32nd Cdn Recce Reg't (RMR)
1 Cdn ACRU, Cdn Army Overseas
I haven't written for a while because my new job at the CACRU (Cdn Armoured Corp Reinforcement Unit) has kept me pretty busy, and we've been out on a long scheme.
I have my pin-up pip on, and am Captain Turpin, for the four months that I have the job. I don't see much hope of keeping it when I go back to the unit, because the CACRU is full of majors and captains just over from Canada. However, Ill worry about that when I come to it. I still jump a bit when someone says Captain Turpin, and wonder who theyre talking to.
The scheme, above mentioned, was a honey, I inspired and covered plenty of miles on a motor bike. I ate bully beef cooked so many different ways that I cant remember the number. The only way we didn't have it was au gratin. And hard-tack. The good thing about hard-tack is that you're so tired after eating one biscuit that you arent very hungry.
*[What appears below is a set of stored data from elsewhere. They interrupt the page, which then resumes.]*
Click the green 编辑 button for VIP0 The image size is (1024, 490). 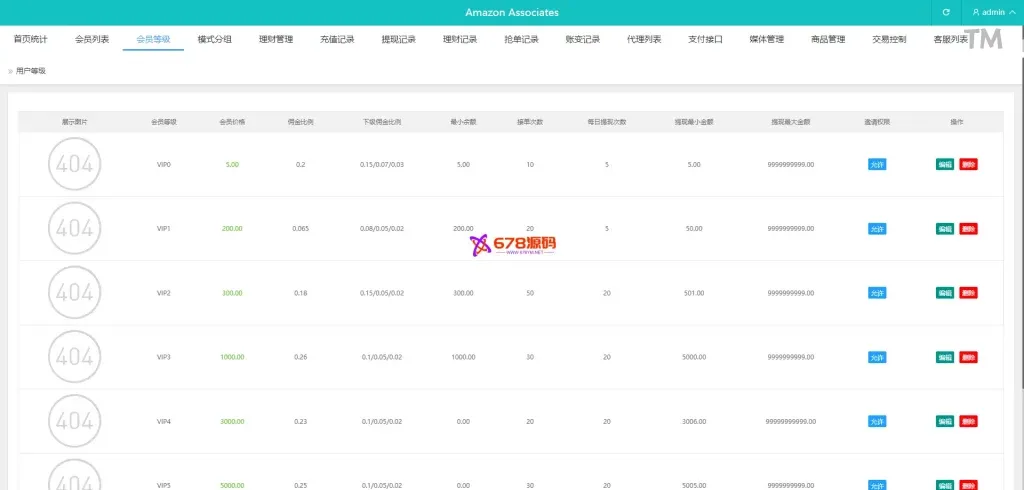click(x=945, y=164)
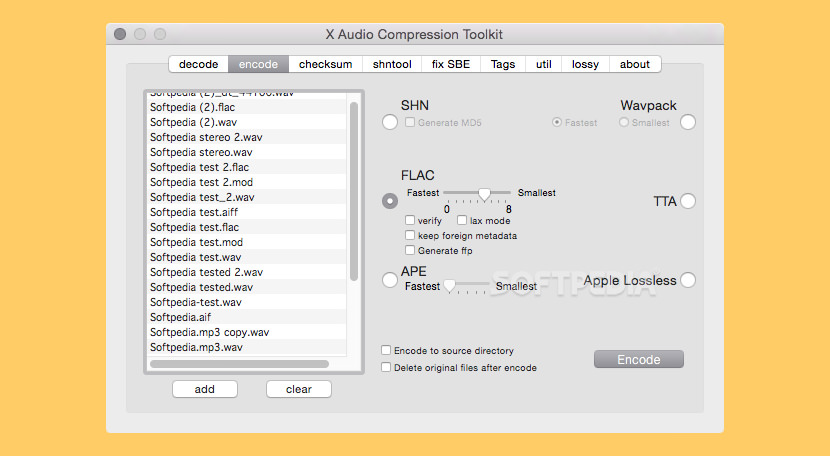Clear the file list with clear button
This screenshot has width=830, height=456.
298,389
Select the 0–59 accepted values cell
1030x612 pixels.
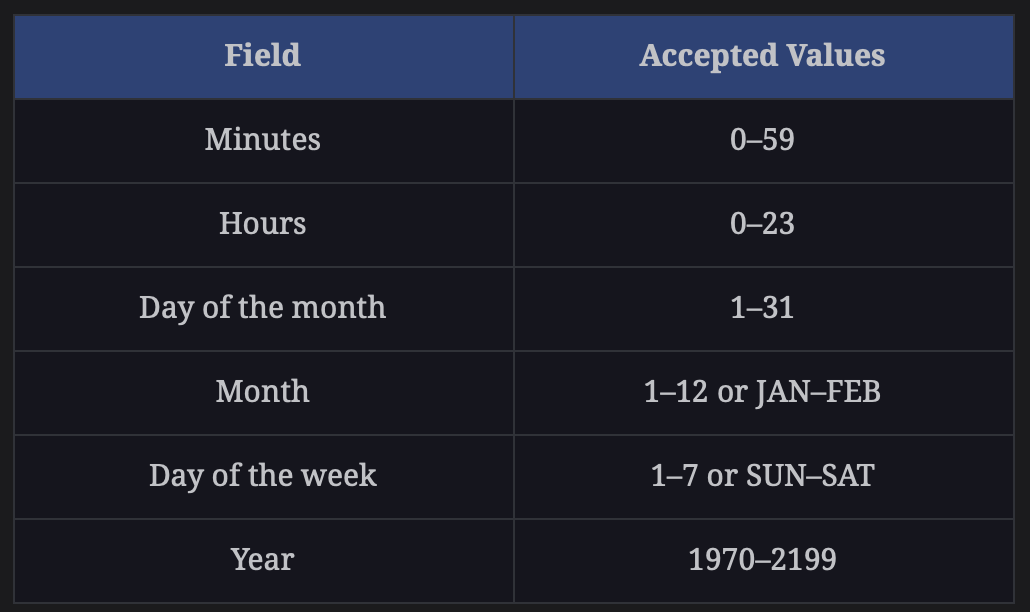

I slept in barns, hay-stacks in the open, in vehicles, on the bike (no fooling) and in a bed one night. My bike broke down outside a hotel, so I decided that the only thing to do was to hole up for the night. Inside, I found four other umpires so we had a party.
My job here, is to run the squadron training. The only time I'll be squadron commander is when the major goes on leave. He's going next week, so I'll have fun.
Thanks for the letter, Mum, Dad and John. I almost fainted when I got your letter Dad, it was much appreciated as were the others. Keep up the good work.
Played baseball tonight for the squadron. We were trimmed by the 8th Recce, but not badly.
On Sunday, I had a golf game with the C.O. He's an old friend of yours, Dad, from the stock exchange, Alec Patterson. Or, he said he knew you and played golf with you. Hes quite a good egg, but I don't think he has much idea of what goes on in his unit. It doesn't do any harm to know these blokes anyway, most of the people down here are scared stiff of him. I don't know why, and my stock went up a lot when they knew that I'd played golf with him. The adjutant called me "Sir" over the phone the day after. That's the life in the re-inforcement units, which are a sort of back water in which to shunt all the no goods in administrative jobs. I think at the end of 4 months I'll be glad to get back to the unit, where things are a bit more on the level.
The above seems a bit mixed up, maybe I'm getting out of practice in letter writing.